Note that the unconstrained minimax problem (2.7) and (2.8) are not the same as the original minimax problem (2.2) or the equivalent formulation (2.3), where $\nu$ is constrained to be of the form $\nu=\gamma\circ G^{-1}$ . Nevertheless it is reasonable in practice to assume that (2.2) and (2.3) will exhibit similar properties as those being shown in Theorem 2.3 and Proposition 2.4. In fact, we shall assume the same even after we further restrict the discriminator and generator functions to be neural networks $D=D_{\omega}$ and $G=G_{\theta}$ as intended. Set $\nu_{\theta}=\gamma\circ G_{\theta}^{-1}$ . Under this model our minimax problem has become $\min_{\theta}\max_{\omega}\,V(D_{\omega},G_{\theta})$ where

(2.9)		$\displaystyle V(D_{\omega},G_{\theta})$	$\displaystyle={\mathbb{E}}_{{\mathbf{x}}\sim\mu}[\log D_{\omega}({\mathbf{x}})]+{\mathbb{E}}_{{\mathbf{z}}\sim\gamma}[\log(1-D_{\omega}(G_{\theta}({\mathbf{z}})))]$
(2.10)			$\displaystyle=\int_{{\mathbb{R}}^{n}}\Bigl{(}\log D_{\omega}(x)\,d\mu(x)+\log(1-D_{\omega}(x))\,d\nu_{\theta}(x)\Bigr{)}.$

Equation (2.9) is the key to carrying out the actual optimization: since we do not have the explicit expression for the target distribution $\mu$ , we shall approximate the expectations through sample averages. Thus (2.9) allows us to approximate $V(D_{\omega},G_{\theta})$ using samples. More specifically, let ${\mathcal{A}}$ be a subset of samples from the training data set ${\mathcal{X}}$ (a minibatch) and ${\mathcal{B}}$ be a minibatch of samples in ${\mathbb{R}}^{d}$ drawn from the distribution $\gamma$ . Then we do the approximation

(2.11)		$\displaystyle{\mathbb{E}}_{{\mathbf{x}}\sim\mu}[\log D_{\omega}({\mathbf{x}})]$	$\displaystyle\approx\frac{1}{\|{\mathcal{A}}\|}\sum_{{\mathbf{x}}\in{\mathcal{A}}}\log D_{\omega}({\mathbf{x}})$
(2.12)		$\displaystyle{\mathbb{E}}_{{\mathbf{z}}\sim\gamma}[\log(1-D_{\omega}(G_{\theta}({\mathbf{z}})))]$	$\displaystyle\approx\frac{1}{\|{\mathcal{B}}\|}\sum_{{\mathbf{z}}\in{\mathcal{B}}}\log(1-D_{\omega}(G_{\theta}({\mathbf{z}}))).$

The following algorithm for the vanilla GAN was presented in [4]:

Vanilla GAN Algorithm Minibatch stochastic gradient descent training of generative adversarial nets. The number of steps to apply to the discriminator, $k$ , is a hyperparameter. $k=1$ , the least expensive option, was used in the experiments in [4].
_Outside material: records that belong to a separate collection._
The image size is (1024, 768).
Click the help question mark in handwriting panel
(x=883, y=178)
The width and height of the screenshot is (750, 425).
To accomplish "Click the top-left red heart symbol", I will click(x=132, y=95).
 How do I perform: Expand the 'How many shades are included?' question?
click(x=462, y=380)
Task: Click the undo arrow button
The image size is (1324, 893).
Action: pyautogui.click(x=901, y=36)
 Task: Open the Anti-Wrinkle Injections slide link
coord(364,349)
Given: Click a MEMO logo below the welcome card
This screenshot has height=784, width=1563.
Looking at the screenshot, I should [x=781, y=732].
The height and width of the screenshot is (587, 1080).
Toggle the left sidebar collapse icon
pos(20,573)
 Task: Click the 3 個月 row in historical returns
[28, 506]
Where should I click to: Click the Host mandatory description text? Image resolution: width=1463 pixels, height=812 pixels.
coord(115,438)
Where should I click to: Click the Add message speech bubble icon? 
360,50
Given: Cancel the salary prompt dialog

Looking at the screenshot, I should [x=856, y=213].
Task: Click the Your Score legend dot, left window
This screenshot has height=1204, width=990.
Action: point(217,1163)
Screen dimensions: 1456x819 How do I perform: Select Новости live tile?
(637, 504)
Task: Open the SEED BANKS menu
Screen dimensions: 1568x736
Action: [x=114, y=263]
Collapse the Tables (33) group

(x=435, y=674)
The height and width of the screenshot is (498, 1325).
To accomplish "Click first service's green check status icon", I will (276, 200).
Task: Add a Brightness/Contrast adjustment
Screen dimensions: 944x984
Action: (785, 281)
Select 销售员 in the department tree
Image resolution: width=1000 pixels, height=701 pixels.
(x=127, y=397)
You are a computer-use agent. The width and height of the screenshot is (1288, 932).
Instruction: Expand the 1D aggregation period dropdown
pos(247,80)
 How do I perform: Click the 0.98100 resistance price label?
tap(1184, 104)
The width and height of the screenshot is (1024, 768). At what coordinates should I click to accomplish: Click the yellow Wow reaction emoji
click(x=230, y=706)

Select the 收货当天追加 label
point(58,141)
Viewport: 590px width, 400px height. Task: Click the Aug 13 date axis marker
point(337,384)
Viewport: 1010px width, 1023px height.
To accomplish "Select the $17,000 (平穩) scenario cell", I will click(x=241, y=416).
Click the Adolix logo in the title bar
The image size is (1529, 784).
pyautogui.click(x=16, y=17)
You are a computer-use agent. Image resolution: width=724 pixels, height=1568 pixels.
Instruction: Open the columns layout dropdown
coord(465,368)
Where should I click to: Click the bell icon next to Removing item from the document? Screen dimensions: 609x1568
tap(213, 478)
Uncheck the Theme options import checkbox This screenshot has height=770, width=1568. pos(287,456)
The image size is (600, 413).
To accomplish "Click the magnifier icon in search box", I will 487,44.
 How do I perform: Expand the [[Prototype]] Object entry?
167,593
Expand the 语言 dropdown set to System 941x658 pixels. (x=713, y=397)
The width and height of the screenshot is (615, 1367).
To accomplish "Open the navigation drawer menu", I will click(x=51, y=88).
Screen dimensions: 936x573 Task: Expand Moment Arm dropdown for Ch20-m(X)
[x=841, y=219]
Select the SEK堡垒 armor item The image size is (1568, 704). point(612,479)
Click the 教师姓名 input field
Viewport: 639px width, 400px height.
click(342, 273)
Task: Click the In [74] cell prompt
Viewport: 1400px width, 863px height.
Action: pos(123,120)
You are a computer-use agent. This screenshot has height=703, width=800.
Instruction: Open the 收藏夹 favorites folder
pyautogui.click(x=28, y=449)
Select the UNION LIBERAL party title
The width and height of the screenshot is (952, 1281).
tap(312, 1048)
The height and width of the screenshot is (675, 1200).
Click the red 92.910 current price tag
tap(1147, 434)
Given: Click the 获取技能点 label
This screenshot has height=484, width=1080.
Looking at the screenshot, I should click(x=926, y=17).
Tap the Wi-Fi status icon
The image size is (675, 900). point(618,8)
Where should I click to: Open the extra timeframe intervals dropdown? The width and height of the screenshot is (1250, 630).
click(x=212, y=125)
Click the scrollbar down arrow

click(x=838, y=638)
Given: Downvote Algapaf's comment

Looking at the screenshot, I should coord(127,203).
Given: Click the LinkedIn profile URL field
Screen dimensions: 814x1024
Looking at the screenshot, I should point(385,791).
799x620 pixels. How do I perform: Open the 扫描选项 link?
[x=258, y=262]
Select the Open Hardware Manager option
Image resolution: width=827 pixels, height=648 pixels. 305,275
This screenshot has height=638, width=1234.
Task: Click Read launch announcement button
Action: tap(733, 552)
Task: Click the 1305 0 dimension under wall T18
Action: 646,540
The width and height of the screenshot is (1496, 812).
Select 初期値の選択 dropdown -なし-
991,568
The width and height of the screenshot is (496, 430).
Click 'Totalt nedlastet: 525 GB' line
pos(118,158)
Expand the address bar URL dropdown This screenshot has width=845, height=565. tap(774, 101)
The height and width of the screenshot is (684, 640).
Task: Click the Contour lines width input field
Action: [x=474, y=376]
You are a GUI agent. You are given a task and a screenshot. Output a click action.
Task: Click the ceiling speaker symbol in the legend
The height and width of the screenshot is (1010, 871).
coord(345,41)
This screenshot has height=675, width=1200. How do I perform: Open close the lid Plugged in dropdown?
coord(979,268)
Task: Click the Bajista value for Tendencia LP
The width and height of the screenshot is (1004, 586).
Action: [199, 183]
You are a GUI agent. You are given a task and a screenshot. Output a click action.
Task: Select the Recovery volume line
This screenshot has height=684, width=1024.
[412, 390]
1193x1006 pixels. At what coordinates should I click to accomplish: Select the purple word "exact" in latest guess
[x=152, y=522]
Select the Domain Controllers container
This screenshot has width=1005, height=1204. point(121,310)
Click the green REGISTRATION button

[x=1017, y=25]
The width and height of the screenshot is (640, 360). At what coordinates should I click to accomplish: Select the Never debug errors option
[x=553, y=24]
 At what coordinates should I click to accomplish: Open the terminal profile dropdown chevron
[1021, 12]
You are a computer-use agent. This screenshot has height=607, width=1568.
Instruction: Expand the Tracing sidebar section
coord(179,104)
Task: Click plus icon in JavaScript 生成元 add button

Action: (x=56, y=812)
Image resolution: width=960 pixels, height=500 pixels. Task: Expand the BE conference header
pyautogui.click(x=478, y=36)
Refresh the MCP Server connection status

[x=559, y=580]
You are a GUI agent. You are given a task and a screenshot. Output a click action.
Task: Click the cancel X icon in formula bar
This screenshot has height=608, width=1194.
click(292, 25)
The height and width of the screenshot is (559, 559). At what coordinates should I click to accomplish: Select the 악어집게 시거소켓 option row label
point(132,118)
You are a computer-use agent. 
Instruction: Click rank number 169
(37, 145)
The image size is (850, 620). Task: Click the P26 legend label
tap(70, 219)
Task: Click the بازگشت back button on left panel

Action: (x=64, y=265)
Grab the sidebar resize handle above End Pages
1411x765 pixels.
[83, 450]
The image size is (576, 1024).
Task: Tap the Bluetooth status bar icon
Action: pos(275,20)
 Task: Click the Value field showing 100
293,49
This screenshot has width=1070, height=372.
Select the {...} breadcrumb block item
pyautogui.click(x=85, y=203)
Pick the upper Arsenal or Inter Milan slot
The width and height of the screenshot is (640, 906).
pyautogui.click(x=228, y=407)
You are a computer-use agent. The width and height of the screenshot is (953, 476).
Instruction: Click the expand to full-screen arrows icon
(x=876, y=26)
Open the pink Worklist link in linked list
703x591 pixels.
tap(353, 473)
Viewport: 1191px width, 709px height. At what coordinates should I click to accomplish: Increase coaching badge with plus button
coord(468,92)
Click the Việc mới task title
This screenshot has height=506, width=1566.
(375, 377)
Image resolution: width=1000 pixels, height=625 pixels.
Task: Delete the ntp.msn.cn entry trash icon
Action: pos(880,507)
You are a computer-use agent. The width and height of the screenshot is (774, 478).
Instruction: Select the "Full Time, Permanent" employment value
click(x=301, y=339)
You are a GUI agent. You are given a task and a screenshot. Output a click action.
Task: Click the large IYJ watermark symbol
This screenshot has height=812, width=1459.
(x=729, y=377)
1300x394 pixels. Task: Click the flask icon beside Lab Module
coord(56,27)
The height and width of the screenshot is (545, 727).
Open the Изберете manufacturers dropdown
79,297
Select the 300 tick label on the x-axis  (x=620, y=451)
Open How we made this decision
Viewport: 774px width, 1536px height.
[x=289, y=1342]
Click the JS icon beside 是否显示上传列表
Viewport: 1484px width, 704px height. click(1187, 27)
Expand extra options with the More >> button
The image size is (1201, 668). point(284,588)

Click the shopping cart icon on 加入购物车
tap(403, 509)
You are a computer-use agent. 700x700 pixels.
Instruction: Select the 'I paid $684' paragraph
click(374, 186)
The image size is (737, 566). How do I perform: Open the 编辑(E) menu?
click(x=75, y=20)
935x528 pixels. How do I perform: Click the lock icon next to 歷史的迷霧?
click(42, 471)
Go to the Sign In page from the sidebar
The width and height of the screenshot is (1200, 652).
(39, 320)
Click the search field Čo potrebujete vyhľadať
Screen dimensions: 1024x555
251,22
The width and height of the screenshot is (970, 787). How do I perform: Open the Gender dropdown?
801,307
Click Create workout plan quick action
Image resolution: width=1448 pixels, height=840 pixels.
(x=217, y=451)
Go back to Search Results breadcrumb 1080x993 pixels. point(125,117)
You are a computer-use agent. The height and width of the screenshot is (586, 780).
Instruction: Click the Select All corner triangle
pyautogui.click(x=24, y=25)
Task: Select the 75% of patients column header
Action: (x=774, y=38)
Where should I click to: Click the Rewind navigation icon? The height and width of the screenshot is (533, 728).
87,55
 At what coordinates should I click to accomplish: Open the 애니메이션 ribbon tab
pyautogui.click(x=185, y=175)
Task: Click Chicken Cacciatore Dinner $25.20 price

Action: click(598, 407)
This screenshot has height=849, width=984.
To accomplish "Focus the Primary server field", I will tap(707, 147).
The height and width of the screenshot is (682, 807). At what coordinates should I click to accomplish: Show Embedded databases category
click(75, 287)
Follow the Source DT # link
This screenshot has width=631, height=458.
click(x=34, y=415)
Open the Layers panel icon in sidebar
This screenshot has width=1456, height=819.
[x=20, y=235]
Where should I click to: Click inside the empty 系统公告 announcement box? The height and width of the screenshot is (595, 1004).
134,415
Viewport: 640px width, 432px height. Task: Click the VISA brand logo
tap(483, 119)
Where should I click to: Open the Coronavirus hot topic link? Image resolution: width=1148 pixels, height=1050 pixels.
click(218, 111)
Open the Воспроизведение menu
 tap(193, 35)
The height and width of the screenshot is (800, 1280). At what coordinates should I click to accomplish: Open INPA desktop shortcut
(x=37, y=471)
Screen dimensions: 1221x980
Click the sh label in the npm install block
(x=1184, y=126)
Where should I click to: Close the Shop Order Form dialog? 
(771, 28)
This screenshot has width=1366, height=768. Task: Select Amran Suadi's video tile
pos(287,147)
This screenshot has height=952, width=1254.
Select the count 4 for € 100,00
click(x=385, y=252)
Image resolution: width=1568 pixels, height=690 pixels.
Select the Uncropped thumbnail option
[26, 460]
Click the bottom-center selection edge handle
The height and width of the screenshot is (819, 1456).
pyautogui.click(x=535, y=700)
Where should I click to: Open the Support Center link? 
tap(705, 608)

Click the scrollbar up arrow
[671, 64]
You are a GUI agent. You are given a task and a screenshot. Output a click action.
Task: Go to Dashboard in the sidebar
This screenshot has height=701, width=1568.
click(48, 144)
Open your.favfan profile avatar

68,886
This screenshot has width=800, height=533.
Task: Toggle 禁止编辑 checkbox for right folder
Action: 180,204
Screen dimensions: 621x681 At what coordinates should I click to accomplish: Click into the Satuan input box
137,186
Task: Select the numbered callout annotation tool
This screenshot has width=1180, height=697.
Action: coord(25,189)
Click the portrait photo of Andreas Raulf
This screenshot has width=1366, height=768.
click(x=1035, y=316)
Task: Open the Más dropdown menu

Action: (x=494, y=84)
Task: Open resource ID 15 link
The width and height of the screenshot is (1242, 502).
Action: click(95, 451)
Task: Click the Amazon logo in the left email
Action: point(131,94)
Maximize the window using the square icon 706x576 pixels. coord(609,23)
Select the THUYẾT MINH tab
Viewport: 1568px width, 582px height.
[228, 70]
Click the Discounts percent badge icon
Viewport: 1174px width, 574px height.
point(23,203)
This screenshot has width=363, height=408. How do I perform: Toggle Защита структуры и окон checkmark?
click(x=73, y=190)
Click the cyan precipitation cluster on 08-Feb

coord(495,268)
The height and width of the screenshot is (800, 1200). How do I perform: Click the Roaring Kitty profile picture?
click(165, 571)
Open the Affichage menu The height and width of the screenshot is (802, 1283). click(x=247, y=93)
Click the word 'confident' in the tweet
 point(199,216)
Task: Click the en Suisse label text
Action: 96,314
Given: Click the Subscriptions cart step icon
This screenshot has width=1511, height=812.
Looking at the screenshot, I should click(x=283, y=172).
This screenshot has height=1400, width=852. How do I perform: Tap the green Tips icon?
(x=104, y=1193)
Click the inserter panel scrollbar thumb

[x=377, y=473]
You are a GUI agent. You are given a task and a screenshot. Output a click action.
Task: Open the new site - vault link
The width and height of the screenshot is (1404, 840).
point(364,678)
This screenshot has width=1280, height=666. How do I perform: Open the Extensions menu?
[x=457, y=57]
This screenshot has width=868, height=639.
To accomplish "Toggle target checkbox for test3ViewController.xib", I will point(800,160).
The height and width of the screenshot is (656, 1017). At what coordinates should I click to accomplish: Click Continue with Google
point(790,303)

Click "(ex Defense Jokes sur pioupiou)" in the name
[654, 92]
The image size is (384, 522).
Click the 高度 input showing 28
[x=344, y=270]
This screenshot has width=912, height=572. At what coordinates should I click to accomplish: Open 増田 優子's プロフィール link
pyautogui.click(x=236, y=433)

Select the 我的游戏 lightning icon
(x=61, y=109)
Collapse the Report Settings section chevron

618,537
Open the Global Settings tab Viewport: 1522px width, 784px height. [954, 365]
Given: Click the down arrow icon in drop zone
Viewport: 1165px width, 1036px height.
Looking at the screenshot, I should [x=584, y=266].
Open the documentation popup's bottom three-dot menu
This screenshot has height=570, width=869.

for number of training iterations do
ab for k steps do

•

Sample minibatch of $m$ samples $\{{\mathbf{z}}_{1},\dots,{\mathbf{z}}_{m}\}$ in ${\mathbb{R}}^{d}$ from the distribution $\gamma$ .
•

Sample minibatch of $m$ samples $\{{\mathbf{x}}_{1},\dots,{\mathbf{x}}_{m}\}\subset{\mathcal{X}}$ from the training set ${\mathcal{X}}$ .

•

Update the discriminator $D_{\omega}$ by ascending its stochastic gradient with respect to $\omega$ :

\nabla_{\omega}\frac{1}{m}\sum_{i=1}^{m}\Bigl{[}\log D_{\omega}({\mathbf{x}}_{i})+\log(1-D_{\omega}(G_{\theta}({\mathbf{z}}_{i})))\Bigr{]}.

ab end for

•

Sample minibatch of $m$ samples $\{{\mathbf{z}}_{1},\dots,{\mathbf{z}}_{m}\}$ in ${\mathbb{R}}^{d}$ from the distribution $\gamma$ .
•

Update the generator $G_{\theta}$ by descending its stochastic gradient with respect to $\theta$ :

$\nabla_{\theta}\frac{1}{m}\sum_{i=1}^{m}\log(1-D_{\omega}(G_{\theta}({\mathbf{z}}_{i}))).$

end for

The gradient-based updates can use any standard gradient-based learning rule. The paper used momentum in their experiments.

Proposition 2.4 serves as a heuristic justification for the convergence of the algorithm. One problem often encountered with the Vanilla GAN Algorithm is that the updating of $G_{\theta}$ from minimization of ${\mathbb{E}}_{{\mathbf{z}}\sim\gamma}[\log(1-D_{\omega}(G_{\theta}({\mathbf{z}})))]$ may saturate early. So instead the authors substituted it with minimizing $-{\mathbb{E}}[\log D_{\omega}(G_{\theta}({\mathbf{z}}))]$ . This is the well-known “ $\log D$ trick”, and it seems to offer superior performance. We shall examine this more closely later on.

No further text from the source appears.